A Vez da Semiótica
São diversos os que afirmam – de forma por vezes até exacerbada, convenhamos – que Gravidade funciona como uma metáfora do estado de isolamento no qual o homem moderno tem se esmerado em permanecer, bem como dos traumas, complexos e medos que comumente o impedem de prosseguir, de olhar para o futuro. Se o filme de Alfonso Cuarón é tudo isso mesmo ou se, por outro lado, não passa de mero entretenimento de grife não vem ao caso discutir nesse momento, pois o que realmente importa dentro deste contexto é citar e se valer da semiótica presente em tais análises, instrumento esse que acabara se afastando do nicho intelectualóide ao qual tradicionalmente se filiara para, repentinamente, proliferar em análises populares.

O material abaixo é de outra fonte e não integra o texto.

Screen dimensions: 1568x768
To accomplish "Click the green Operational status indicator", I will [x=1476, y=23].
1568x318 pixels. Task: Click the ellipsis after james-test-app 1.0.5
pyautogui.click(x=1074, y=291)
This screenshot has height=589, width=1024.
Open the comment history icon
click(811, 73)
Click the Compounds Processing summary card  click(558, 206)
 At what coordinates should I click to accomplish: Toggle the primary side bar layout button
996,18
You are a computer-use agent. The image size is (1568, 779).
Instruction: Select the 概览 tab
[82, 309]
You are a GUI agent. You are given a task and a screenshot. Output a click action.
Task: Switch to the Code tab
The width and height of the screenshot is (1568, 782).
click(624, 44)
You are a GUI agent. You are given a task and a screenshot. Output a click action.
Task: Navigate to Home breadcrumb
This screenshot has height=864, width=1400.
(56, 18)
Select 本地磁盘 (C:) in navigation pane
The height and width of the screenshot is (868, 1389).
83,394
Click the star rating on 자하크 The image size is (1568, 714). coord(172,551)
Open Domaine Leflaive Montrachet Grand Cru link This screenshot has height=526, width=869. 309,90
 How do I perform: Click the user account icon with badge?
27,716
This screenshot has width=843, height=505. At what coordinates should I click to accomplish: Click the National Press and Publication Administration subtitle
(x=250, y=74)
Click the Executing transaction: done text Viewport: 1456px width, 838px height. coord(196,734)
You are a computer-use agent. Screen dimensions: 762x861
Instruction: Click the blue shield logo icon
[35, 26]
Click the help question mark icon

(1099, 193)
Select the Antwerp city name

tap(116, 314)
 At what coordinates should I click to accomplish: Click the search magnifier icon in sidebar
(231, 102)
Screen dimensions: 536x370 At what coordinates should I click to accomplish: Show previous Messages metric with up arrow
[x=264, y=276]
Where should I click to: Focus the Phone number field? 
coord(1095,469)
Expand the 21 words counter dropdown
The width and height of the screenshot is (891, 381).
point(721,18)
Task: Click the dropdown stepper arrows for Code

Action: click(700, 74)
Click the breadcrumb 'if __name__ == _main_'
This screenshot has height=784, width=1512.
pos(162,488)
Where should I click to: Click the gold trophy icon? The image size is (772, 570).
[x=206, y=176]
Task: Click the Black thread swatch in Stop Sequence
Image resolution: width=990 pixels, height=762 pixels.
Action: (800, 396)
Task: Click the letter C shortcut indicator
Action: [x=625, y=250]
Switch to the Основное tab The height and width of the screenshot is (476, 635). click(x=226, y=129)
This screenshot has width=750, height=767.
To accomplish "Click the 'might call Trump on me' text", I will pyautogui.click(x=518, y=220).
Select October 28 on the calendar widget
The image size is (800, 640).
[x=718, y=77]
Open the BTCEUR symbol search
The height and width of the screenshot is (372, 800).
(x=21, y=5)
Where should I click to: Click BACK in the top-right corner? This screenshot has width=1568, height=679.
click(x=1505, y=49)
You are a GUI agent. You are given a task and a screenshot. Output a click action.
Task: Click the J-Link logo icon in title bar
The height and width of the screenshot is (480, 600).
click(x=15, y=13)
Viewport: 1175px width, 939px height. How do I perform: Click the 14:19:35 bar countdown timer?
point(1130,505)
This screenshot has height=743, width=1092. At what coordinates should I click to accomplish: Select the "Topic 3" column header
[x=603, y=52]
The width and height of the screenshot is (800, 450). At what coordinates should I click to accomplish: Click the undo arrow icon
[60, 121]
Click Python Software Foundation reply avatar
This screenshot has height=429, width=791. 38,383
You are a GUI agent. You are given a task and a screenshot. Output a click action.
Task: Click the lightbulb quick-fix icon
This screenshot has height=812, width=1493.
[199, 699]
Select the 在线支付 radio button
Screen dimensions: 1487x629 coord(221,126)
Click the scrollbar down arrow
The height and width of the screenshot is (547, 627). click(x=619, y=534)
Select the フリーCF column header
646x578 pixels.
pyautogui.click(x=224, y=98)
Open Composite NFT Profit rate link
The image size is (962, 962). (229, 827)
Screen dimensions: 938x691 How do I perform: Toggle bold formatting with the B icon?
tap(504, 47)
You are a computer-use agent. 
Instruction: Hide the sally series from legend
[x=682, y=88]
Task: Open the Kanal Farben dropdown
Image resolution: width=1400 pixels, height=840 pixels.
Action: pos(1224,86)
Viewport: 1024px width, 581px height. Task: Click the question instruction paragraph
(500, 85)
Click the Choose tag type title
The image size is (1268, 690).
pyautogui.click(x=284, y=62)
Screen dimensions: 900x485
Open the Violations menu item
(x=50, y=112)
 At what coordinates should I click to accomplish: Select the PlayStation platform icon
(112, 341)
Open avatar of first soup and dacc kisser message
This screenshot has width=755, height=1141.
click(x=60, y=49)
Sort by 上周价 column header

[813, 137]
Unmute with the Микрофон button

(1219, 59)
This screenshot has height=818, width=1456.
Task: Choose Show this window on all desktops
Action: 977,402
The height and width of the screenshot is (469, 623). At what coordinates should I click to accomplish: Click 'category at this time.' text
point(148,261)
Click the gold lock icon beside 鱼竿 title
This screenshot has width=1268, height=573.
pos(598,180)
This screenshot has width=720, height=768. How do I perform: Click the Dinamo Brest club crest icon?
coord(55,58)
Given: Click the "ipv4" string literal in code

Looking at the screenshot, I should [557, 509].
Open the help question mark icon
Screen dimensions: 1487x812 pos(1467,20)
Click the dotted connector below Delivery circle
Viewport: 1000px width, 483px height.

Com efeito, uma vez que interpretações mais abrangentes tem vivido dias de ordinariedade, cabe aproveitar a ocasião para compreender Capitão Phillips conforme essa toada, isso porque, em suas entrelinhas, a obra apresenta frequentes simbolismos em torno de uma atividade diariamente testemunhada: o combate encarado pelo macho alfa no intuito de manter o poder e a liderança sobre os demais membros do bando. Nesse sentido, a competição permeia o longa-metragem de ponta a ponta seja entre os marítimos e militares norte-americanos, seja entre os piratas somalis, seja entre o comandante refém e o comandante sequestrador. Tal disputa de testosterona – sim, mulheres não compõem esse cenário – aliada a própria prática da pirataria denotam que por maiores que tenham sido as mudanças percebidas no mundo - conforme o teor da conversa dos personagens de Tom Hanks e Catherine Keener vista na sequência de abertura - certos comportamentos e tendências são atemporais e universais. Machos disputam entre si pela honra, pelo orgulho, pelo domínio alheio o que numa perspectiva macro leva ao embate de nações, aos conflitos internacionais que conhecemos.
Esse viés, ressalte-se, constitui o grande diferencial de Capitão Phillips, considerando que sua narrativa em muito lembra outro trabalho de Paul Greengrass, qual seja o espetacular Voo United 93. Enquanto neste último o público fora submetido a um ritmo frenético montado para simular em tempo real a agonia das vítimas daquele outro sequestro, em Capitão assiste-se uma narrativa mais cadenciada – afinal, o tempo no mar é outro – que, entretanto, não se traduz em vagareza, eis que o modus operandi do diretor permanece o mesmo: tom documental, câmera na mão, cortes mil e muitos closes para, assim, recriar a tensão experimentada na realidade, tarefa que, aliás, Greengrass repete com o mesmo êxito de outrora, resultado esse que o firma, sem exagero, como o cineasta que atualmente melhor sabe filmar histórias cujos desfechos já são conhecidos.
Se, a despeito das entrelinhas acerca do universo masculino, Capitão Phillips ainda assim em muito dialoga com Voo United 93, já próximo ao término uma guinada confere em definitivo para a produção em comento uma personalidade própria que a afasta da sombra do antecessor. O responsável por esse feito? Tom Hanks. Nos minutos finais todos os elogios a sua atuação passam a fazer sentido, lembrando-nos que ele é não apenas o ator dos papeis premiados mas também aquele de desempenhos fabulosos e subestimados como os de Náufrago e O Resgate do Soldado Ryan. Próximo a conclusão do drama, Hanks faz o espectador esquecer que está diante de uma estrela para, ato contínuo, crer que aquele nada mais é que um homem comum envolto em uma situação extraordinária. Ao lado dos coadjuvantes que brilhantemente interpretam os corsários, Hanks é o elemento que agrega valor extra a tensa e econômica mise-en-scene de Greengrass. Ainda que o cineasta não abra espaço para firulas dramáticas, contentando-se tão somente com a recriação dos eventos reais e de toda a aflição neles envolvida, Hanks injeta humanidade ao drama sem soar piegas, deixando todos de nó na garganta e o filme arrebatador em sua conclusão.
Pelo visto, juntos, Hanks e Greengrass podem filmar desde a vida de Cristo até a Operação Valquíria que, por instantes, iremos ignorar como essas histórias terminam e roeremos as unhas.